◆ SOURCE RECORDS
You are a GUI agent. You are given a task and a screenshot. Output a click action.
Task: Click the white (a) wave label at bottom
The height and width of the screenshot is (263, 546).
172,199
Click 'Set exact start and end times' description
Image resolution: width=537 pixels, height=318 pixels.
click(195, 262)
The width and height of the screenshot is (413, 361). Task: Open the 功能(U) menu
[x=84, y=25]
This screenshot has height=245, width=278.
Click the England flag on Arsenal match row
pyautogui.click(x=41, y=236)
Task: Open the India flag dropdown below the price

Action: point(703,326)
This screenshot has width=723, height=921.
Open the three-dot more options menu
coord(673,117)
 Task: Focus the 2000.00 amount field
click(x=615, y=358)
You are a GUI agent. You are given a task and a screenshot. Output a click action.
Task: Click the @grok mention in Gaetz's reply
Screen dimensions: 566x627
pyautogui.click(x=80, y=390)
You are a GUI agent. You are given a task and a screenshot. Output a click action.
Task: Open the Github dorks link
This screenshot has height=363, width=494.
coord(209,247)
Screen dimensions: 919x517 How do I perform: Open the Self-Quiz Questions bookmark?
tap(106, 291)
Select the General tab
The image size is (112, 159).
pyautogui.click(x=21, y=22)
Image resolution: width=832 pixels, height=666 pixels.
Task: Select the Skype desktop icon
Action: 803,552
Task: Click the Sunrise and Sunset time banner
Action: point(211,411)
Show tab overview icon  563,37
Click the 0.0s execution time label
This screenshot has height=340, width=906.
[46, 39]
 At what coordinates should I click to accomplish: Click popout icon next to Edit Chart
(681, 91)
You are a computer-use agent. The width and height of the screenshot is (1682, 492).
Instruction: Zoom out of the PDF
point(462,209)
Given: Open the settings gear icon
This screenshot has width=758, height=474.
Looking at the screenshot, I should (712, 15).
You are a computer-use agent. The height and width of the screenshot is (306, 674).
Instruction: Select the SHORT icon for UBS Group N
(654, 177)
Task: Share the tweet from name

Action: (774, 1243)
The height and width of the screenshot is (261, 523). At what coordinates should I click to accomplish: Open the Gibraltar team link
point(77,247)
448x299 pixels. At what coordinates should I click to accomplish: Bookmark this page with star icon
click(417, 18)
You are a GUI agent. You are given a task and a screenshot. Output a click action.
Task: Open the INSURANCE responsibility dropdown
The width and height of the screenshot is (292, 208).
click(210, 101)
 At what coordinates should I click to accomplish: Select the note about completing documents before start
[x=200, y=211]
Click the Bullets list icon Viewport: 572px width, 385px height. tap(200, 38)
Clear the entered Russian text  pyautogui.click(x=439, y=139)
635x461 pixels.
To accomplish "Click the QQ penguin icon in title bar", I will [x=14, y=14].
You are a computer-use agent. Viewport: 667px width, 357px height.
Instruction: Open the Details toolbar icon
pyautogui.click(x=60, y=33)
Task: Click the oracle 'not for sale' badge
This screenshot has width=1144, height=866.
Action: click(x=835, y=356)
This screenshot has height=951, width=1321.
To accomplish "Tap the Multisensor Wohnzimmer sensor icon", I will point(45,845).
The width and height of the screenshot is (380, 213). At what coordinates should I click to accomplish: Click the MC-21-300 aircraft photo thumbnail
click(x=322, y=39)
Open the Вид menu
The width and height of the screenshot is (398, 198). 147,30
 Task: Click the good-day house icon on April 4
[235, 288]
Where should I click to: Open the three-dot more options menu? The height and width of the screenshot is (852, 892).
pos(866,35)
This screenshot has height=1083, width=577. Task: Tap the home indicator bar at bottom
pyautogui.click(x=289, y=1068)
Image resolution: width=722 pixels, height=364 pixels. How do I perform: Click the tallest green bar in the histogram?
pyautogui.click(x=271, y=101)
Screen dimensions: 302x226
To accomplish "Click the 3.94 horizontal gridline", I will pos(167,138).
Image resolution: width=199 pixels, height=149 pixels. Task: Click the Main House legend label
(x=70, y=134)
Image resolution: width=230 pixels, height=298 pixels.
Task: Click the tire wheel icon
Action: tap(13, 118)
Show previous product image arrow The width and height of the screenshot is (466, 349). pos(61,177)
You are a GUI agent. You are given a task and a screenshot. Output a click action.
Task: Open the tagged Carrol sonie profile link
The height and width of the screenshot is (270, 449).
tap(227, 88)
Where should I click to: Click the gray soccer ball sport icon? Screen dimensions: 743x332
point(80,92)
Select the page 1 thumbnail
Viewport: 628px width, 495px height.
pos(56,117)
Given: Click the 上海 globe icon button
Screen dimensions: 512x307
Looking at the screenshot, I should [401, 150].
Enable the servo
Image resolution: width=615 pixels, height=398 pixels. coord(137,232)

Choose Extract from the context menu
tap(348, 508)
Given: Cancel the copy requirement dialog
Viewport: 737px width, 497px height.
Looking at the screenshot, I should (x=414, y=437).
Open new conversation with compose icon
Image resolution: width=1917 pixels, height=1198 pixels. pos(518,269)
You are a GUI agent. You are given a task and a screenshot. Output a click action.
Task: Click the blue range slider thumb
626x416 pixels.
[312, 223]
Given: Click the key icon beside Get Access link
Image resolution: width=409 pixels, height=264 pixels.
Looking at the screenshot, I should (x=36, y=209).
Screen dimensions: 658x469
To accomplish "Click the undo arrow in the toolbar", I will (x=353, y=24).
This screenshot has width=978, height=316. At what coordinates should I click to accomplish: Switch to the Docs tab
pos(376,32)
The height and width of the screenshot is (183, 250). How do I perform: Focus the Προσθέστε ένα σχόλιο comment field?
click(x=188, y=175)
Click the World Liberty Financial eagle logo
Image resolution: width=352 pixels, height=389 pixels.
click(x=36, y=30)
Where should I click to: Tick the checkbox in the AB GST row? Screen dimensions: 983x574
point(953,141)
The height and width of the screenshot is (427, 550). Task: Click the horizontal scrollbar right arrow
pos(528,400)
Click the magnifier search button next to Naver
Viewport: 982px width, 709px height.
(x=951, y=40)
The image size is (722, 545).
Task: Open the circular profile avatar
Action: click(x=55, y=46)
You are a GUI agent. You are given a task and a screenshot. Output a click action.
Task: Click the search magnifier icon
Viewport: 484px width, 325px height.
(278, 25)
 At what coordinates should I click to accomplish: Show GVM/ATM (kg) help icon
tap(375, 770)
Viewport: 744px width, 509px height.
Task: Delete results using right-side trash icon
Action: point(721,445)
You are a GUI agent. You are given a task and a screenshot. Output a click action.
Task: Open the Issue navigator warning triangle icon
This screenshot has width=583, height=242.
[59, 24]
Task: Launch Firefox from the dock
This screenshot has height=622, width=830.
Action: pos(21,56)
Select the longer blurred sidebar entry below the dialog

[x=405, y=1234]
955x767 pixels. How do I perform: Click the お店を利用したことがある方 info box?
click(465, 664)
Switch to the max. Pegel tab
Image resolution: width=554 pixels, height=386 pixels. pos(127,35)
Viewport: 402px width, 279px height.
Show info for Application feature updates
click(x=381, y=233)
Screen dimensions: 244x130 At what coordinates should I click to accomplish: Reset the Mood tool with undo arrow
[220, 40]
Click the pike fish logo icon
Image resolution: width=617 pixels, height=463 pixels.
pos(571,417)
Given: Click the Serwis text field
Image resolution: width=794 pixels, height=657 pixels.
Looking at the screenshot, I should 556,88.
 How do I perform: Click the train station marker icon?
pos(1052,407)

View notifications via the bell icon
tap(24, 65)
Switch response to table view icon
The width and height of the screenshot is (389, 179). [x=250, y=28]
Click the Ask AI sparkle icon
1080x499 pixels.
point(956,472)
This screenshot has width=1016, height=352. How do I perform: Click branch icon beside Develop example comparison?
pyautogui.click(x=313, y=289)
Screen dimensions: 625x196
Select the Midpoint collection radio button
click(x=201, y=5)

◆ TASK TO CARRY OUT
Would you please return every line in the listing where "search" shows up?

◆ TASK RESULT
Click the magnifier search button next to Naver
Task: Click the search magnifier icon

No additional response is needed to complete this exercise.